On weighted random numbers
To help with understanding, let's first look at a comparison of the three types of randomized problems:
1. There are n records, from which m records are selected, and the order of the selected records does not matter.
Idea: Iterate through all the records by rows, and take one data about n/m apart.
2. In the case of class 1, it is also required that the m records selected are randomly ordered
Idea for implementation: Given n records, respectively, add a column of markers, the value of a randomly selected between 1 and n non-repeating data.

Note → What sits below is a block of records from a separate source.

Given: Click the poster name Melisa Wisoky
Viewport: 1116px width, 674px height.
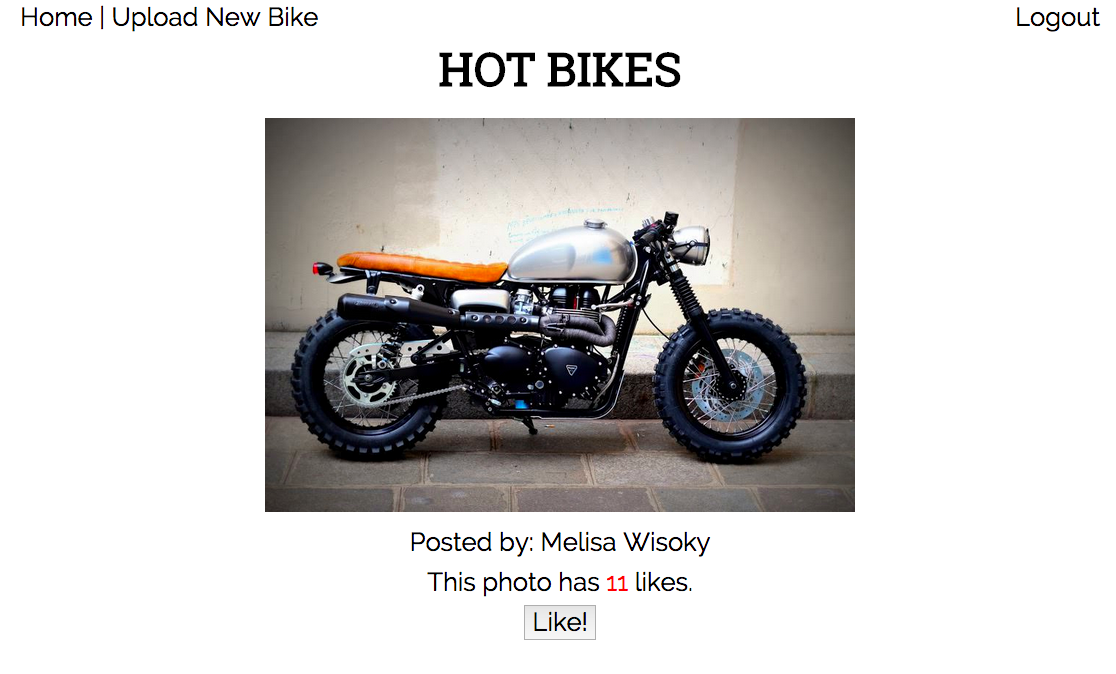Looking at the screenshot, I should (x=625, y=542).
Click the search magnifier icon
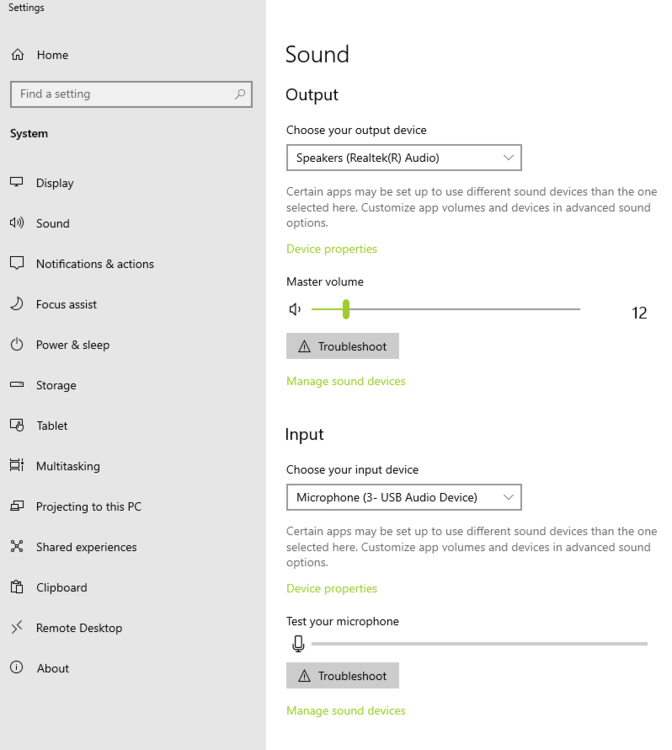The image size is (672, 750). 240,94
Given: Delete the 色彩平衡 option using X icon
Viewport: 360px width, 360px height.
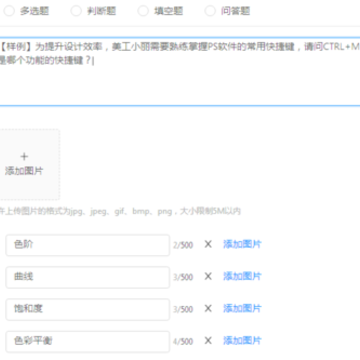Looking at the screenshot, I should 208,341.
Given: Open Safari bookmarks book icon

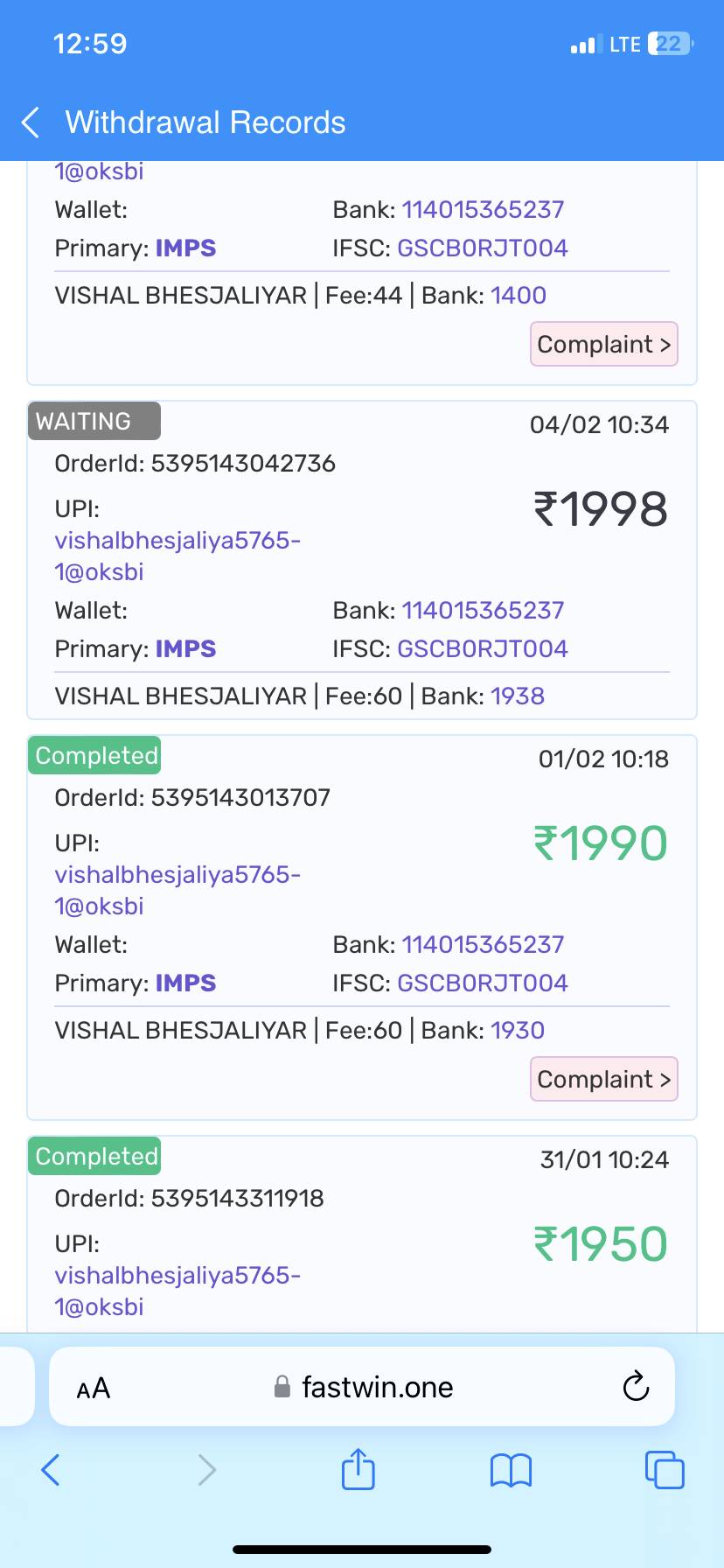Looking at the screenshot, I should (512, 1470).
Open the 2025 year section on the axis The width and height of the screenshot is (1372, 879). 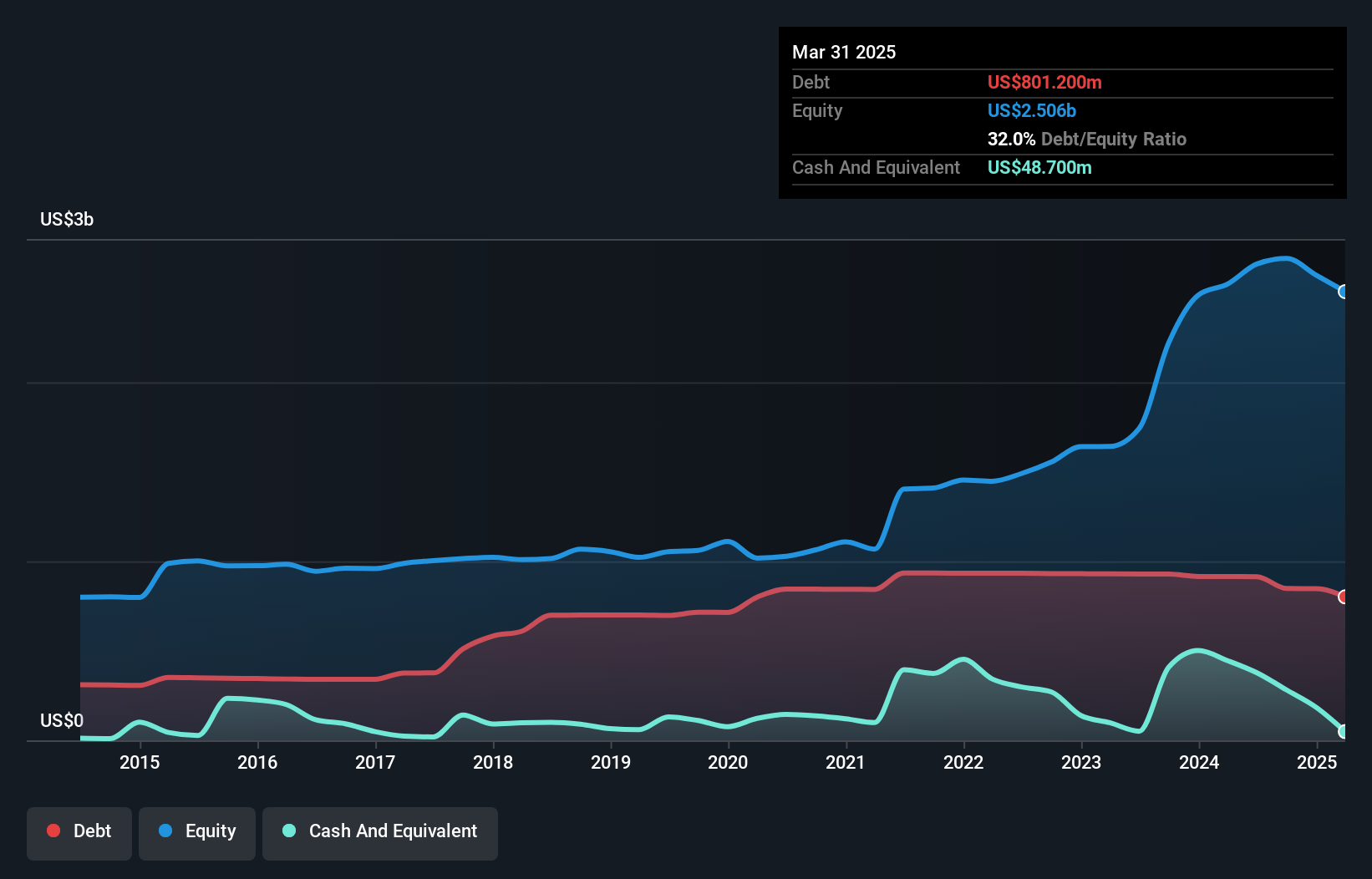[x=1318, y=762]
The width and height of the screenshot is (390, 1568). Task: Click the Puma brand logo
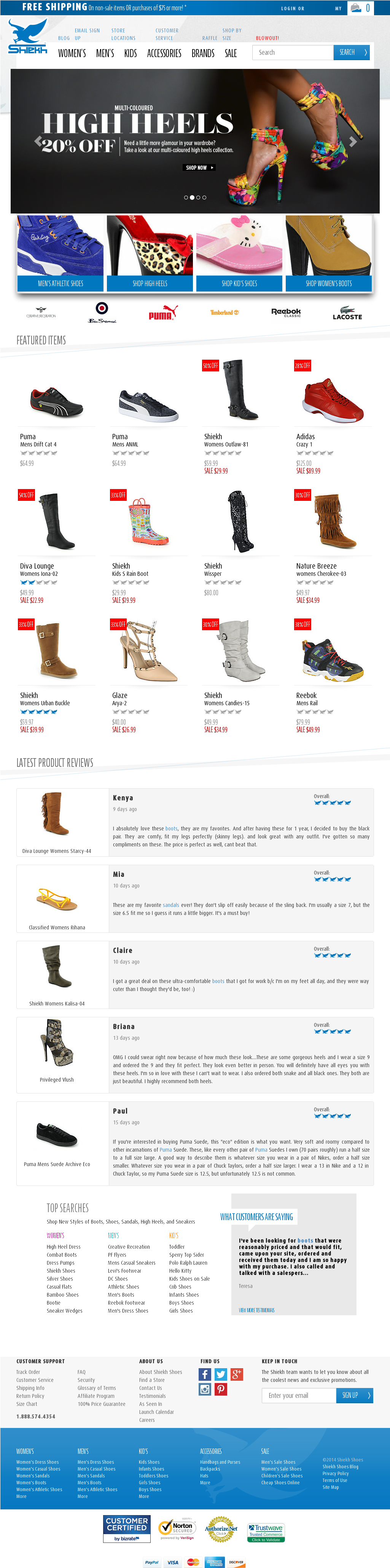(x=163, y=313)
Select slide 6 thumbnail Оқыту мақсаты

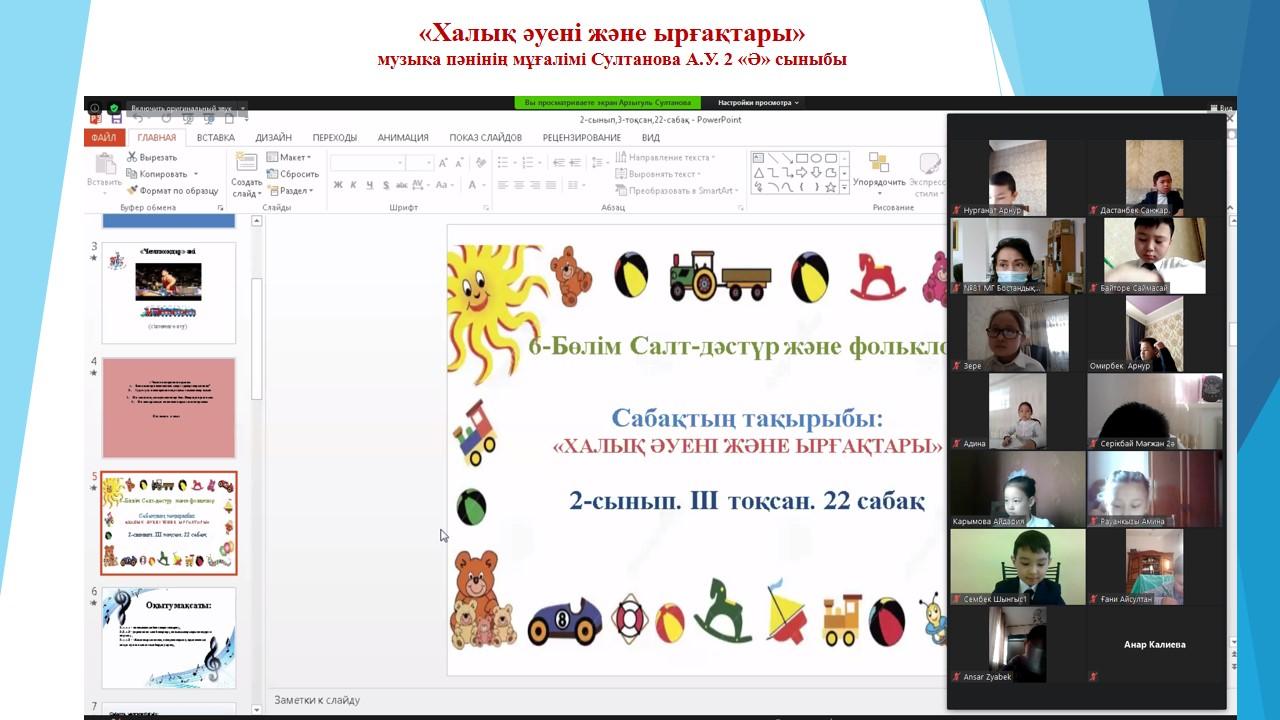click(x=169, y=638)
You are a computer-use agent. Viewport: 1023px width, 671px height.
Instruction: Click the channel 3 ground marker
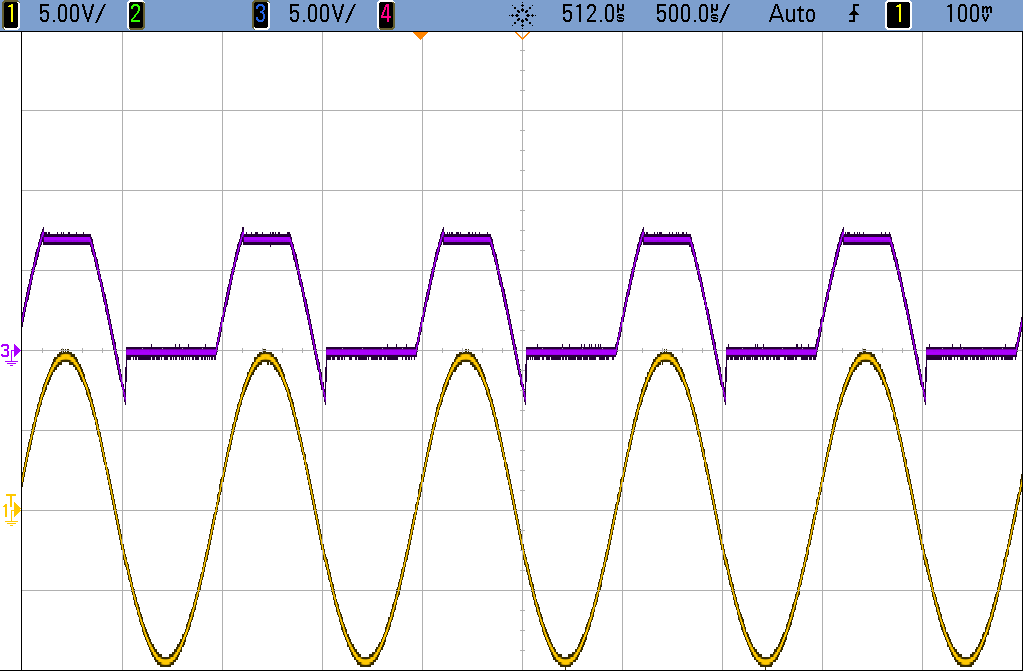pyautogui.click(x=10, y=353)
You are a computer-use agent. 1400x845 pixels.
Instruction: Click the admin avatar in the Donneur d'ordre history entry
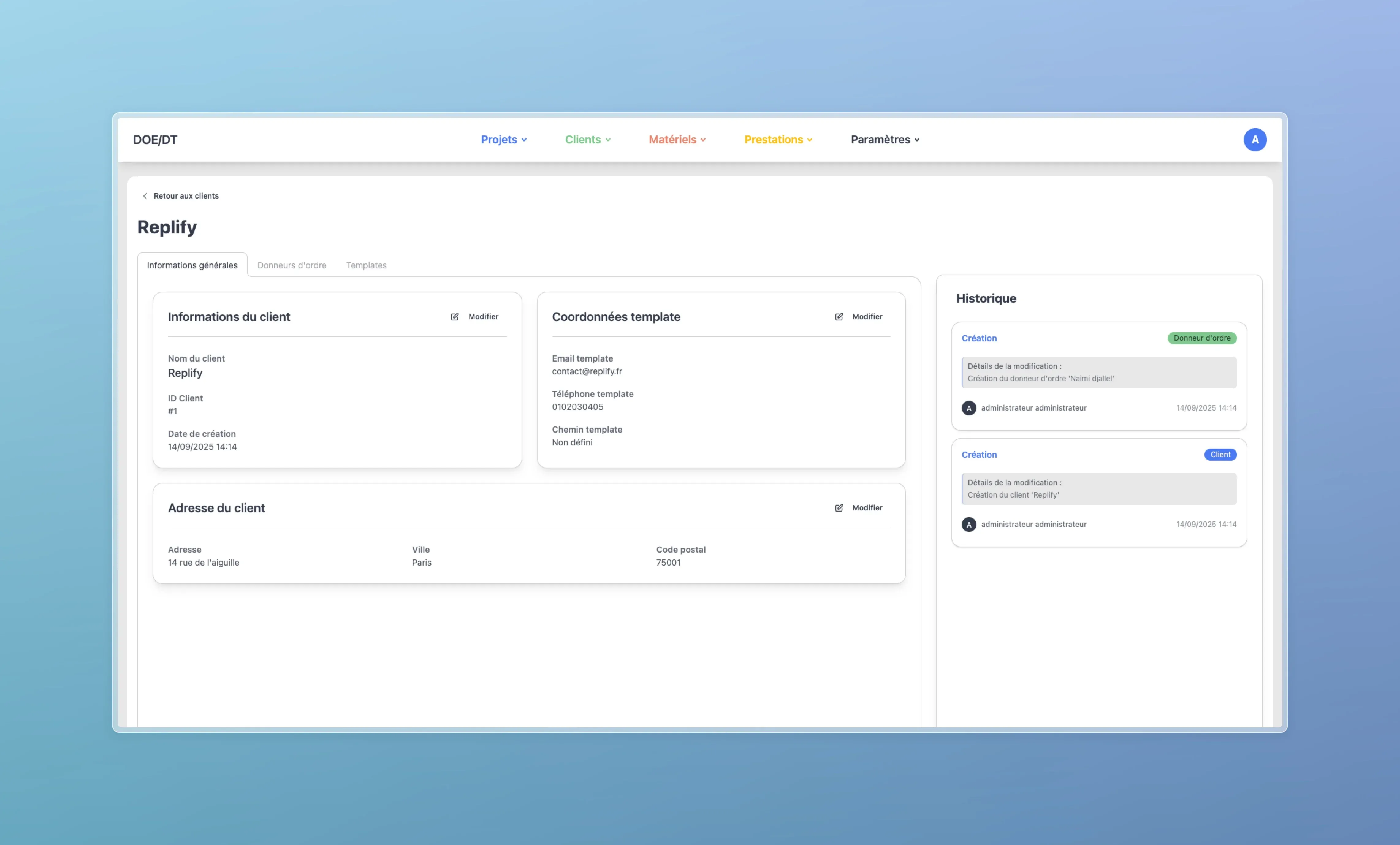969,408
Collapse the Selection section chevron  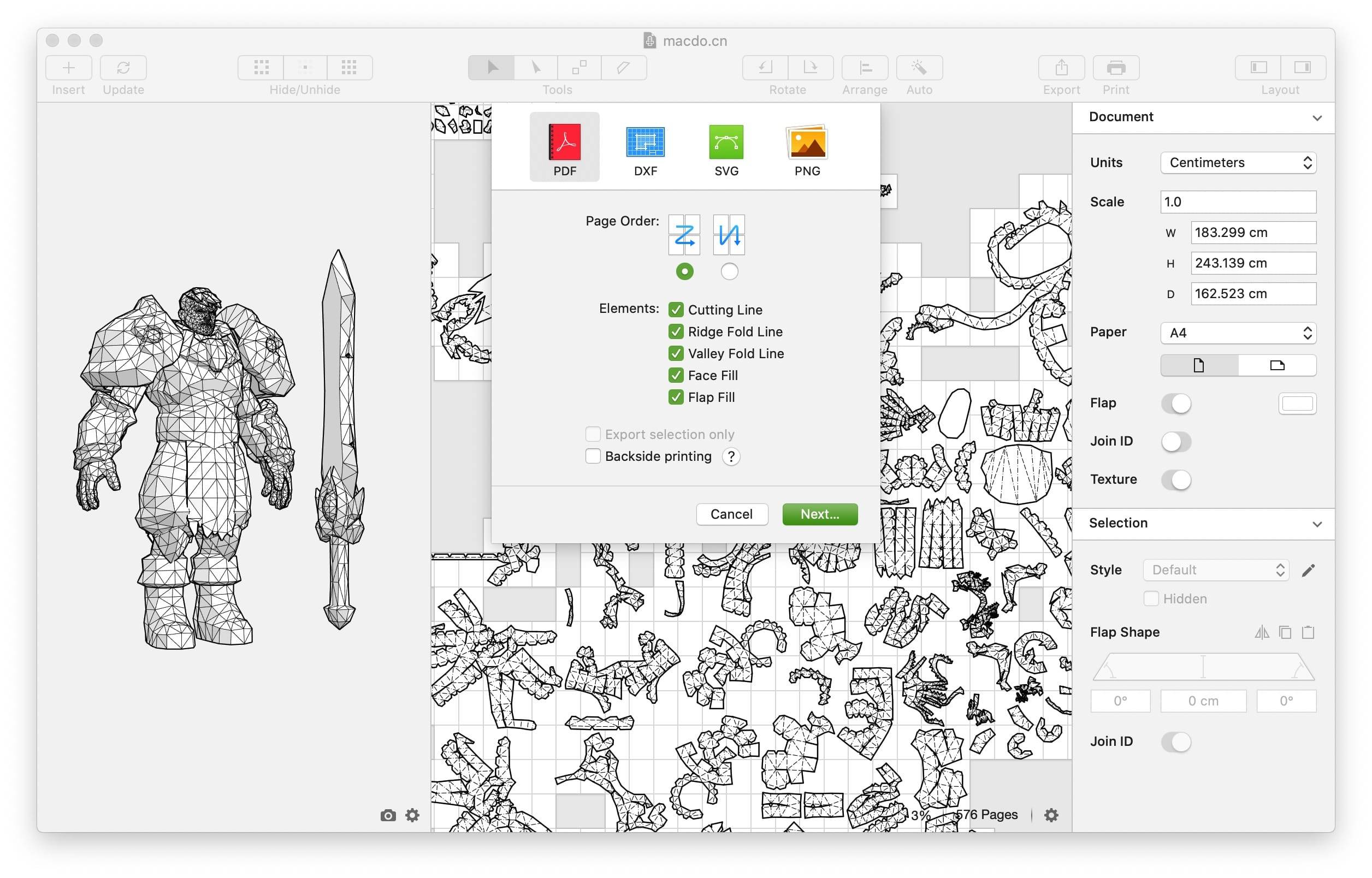click(x=1316, y=524)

3. In contrast to questions 1 and 2, if the records are weighted, how to combine the weights to randomly select them. For example, if the weight of A is 10, the weight of B is 5, and the weight of C is 1, then AABB should probably appear when 4 are randomly selected.
The third category of questions is the focus of this paper.
Ideas for implementation: A:10, B:5, C:1 three records on the random selection of four, for example, (whether or not to weight sorting this does not matter)
with regards to
A 10
B 5
C 1
First, assign the value of line n to line n plus line n-1, and execute recursively as follows:
A 10
B 15
C 16
Then one number at a time is randomly selected from [1,16], A is selected if it falls between [1,10], B is selected if it falls between (10,15], and C is selected if it falls between (16,16]. The graphs are as follows, and whoever occupies a large interval (with a high weight) has a higher probability of being selected.
Use in sweepstakes and game popping equipment
Randomization with weights is heavily used in game development, with all sorts of raffles and equipment explosions.
The operation configures the probability of each item appearing as needed.
The idea behind the weighted randomized algorithm we're talking about today is simple: "Take all the items and form them into intervals according to their weights, and the intervals with the highest weights are the largest. Think of it as a pie chart. Then, throw the dice and see which interval it lands on."
For example, there's a year-end raffle for an iphone/ipad/itouch.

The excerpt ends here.